After 2 years of study and work by an ad hoc citizen’s committee, work is proceeding on drafting a proposed River Forest Historic Preservation ordinance. A preliminary draft of that ordinance is being studied and discussed by village officials and members of an ad hoc preservation committee.
The discussion was slowed considerably last week by the absence of key members of that working group, including Village President Frank Paris, Assistant Village Administrator Steve Gutierrez and Village Attorney Jon Gilbert, all of whom were out of town.
Laurel McMahon of the Ad Hoc Committee on Historic Preservation described the process as “slow but positive.”
“We talked about definitions and wordings,” she said Friday. “A couple more meetings and we’ll have a good idea.”
Trustee Al Swanson, who was present at last Thursday’s ordinance discussion, tended to agree with that assessment, though he was a bit more reserved and noncommittal.
“It depends on where the conversation goes,” he said. “I would love to say [it could go to the village board] by April’s second meeting.” Swanson declined to talk specifics, agreeing with McMahon that the process was at a sensitive point where the discussion focused on the nuances of language.
The committee meets again this Thursday night at 6:15, with several more meetings likely to follow. Any final resolution, Swanson said, could possibly take until September.
While a bit disappointed at the current tempo, McMahon said she was greatly encouraged by discussions over actual language after nearly 2 years of general discussion regarding historic preservation.

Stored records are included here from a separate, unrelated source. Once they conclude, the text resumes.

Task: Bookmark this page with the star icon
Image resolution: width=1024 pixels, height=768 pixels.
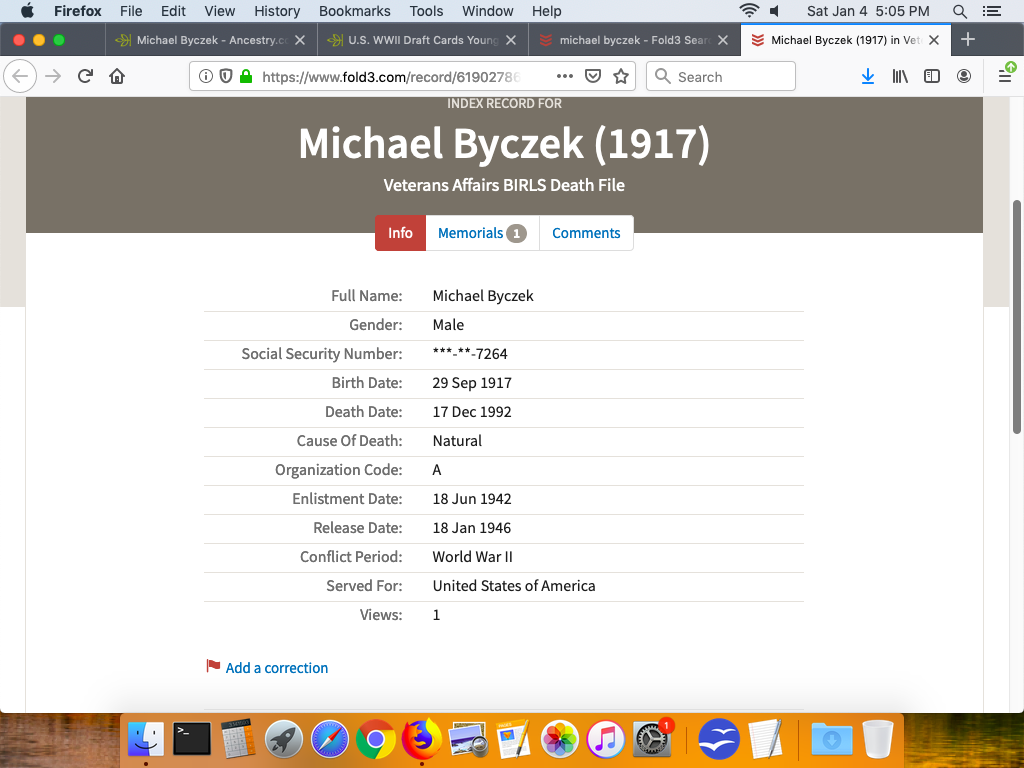Action: click(621, 77)
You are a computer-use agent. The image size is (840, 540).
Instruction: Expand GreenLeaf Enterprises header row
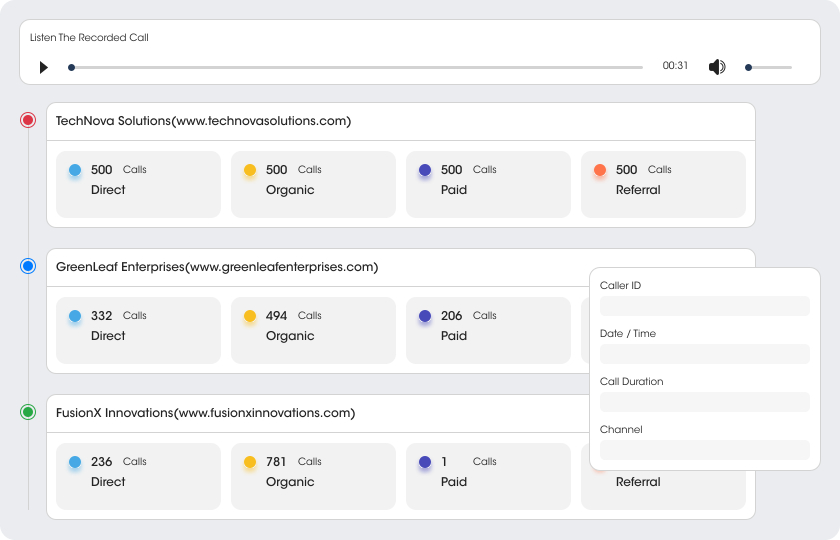[x=318, y=267]
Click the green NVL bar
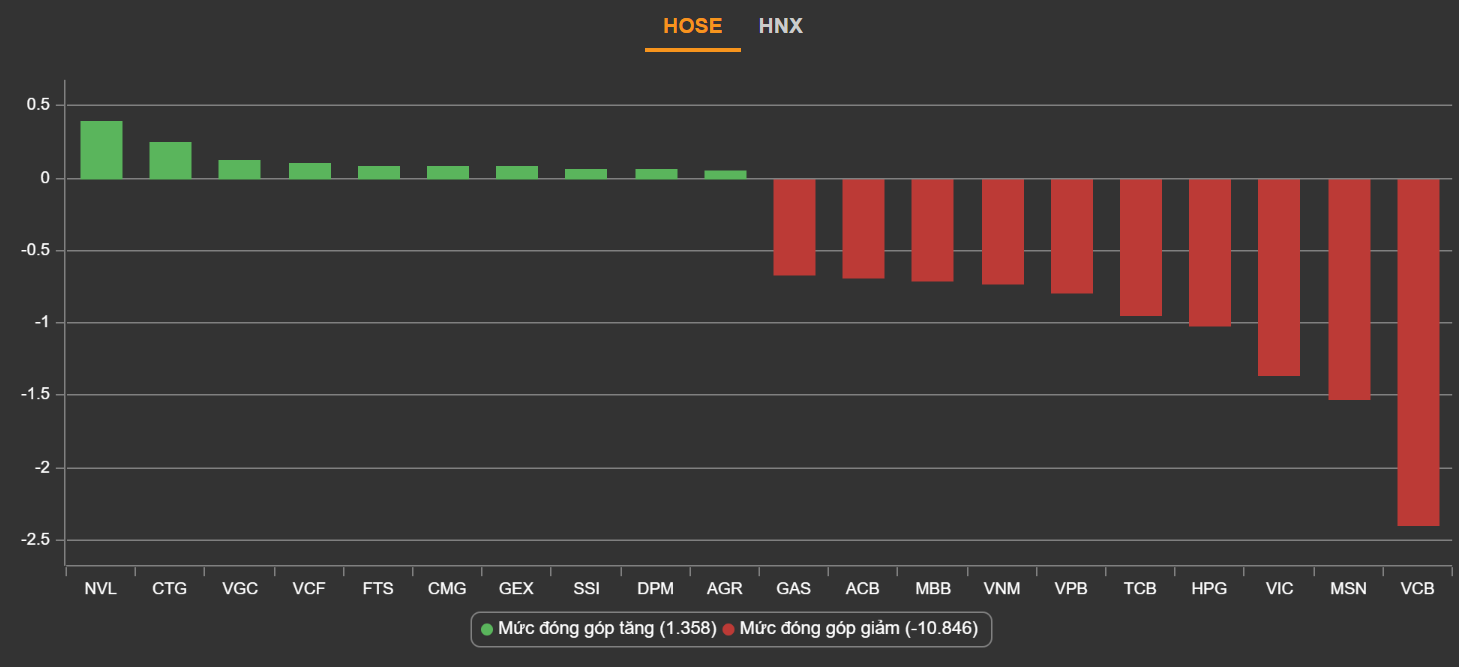 tap(101, 150)
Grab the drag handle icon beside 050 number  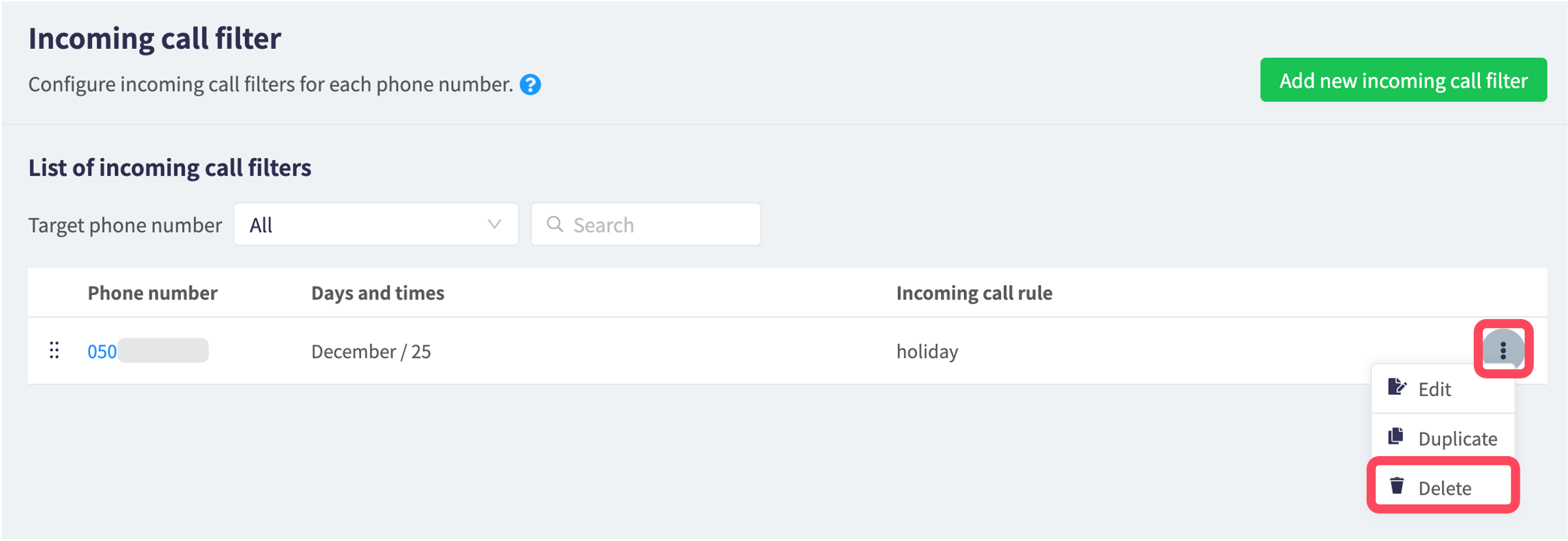coord(55,350)
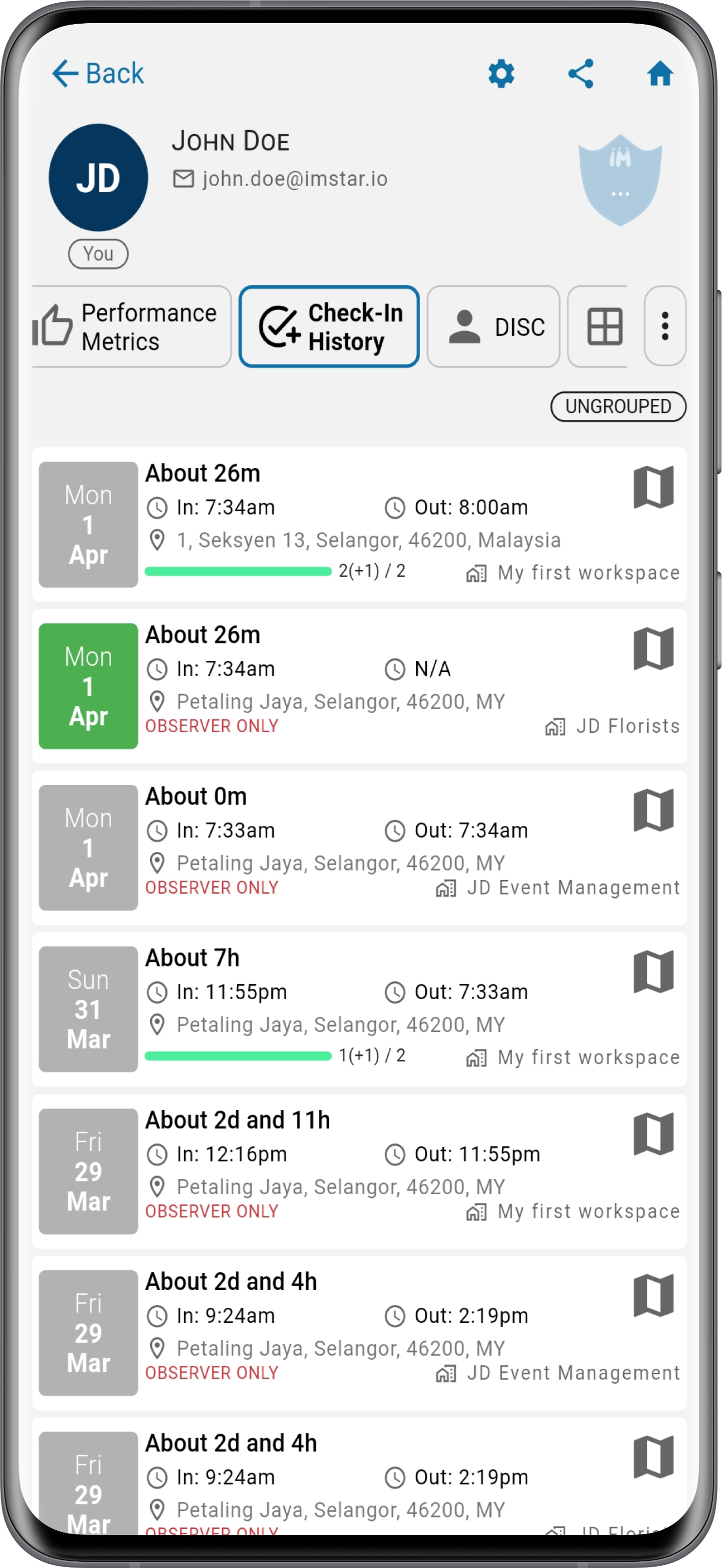Screen dimensions: 722x1568
Task: Open map for the About 0m entry
Action: click(653, 810)
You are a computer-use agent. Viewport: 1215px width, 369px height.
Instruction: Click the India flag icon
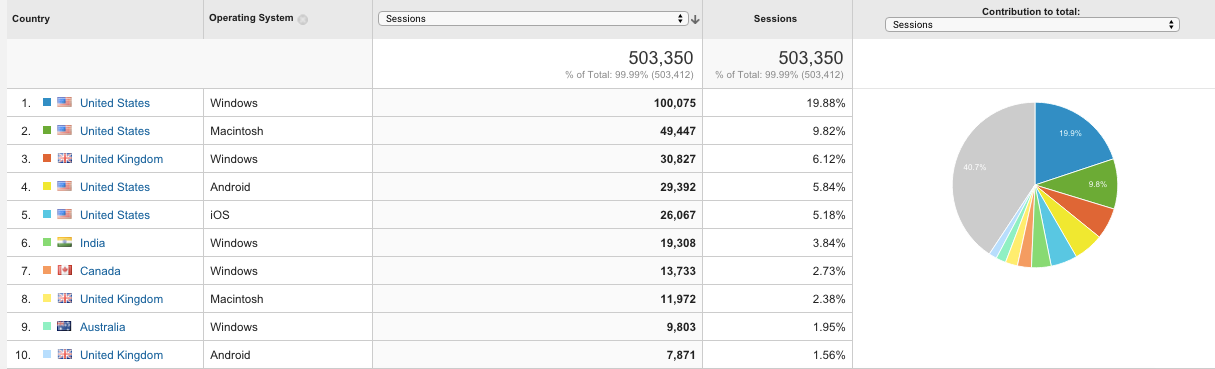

“I see the light at the end of the tunnel,” she said. “This is no longer a concept. This is a draft of the actual ordinance.”
Part of the reason for the slow pace relates to fears over the possible ramifications of any historic preservation ordinance. Concern has been expressed in the past by both Paris and some trustees regarding possible negative effects of any ordinance on property rights and development in the village.
Reached by phone Tuesday, Paris said he hoped the group could forward an ordinance to the village board that reflected both “caution and preservation.”
Preservation is important he said, but so too is a deference toward the rights of property owners.
McMahon said she appreciates those concerns, but said people need not worry. Her concern, she said, is solely that an awareness of the village’s history and significant architecture be a part of any development planning process.
“This is not going to be an extremely restrictive ordinance,” she said. “The purpose is not to restrict people, but to make sure that changes are done in a sensitive manner.”
Part of that approach, McMahon said, is educational.
“We need an educational framework to make people more aware of the architectural and historic heritage of our village,” she said.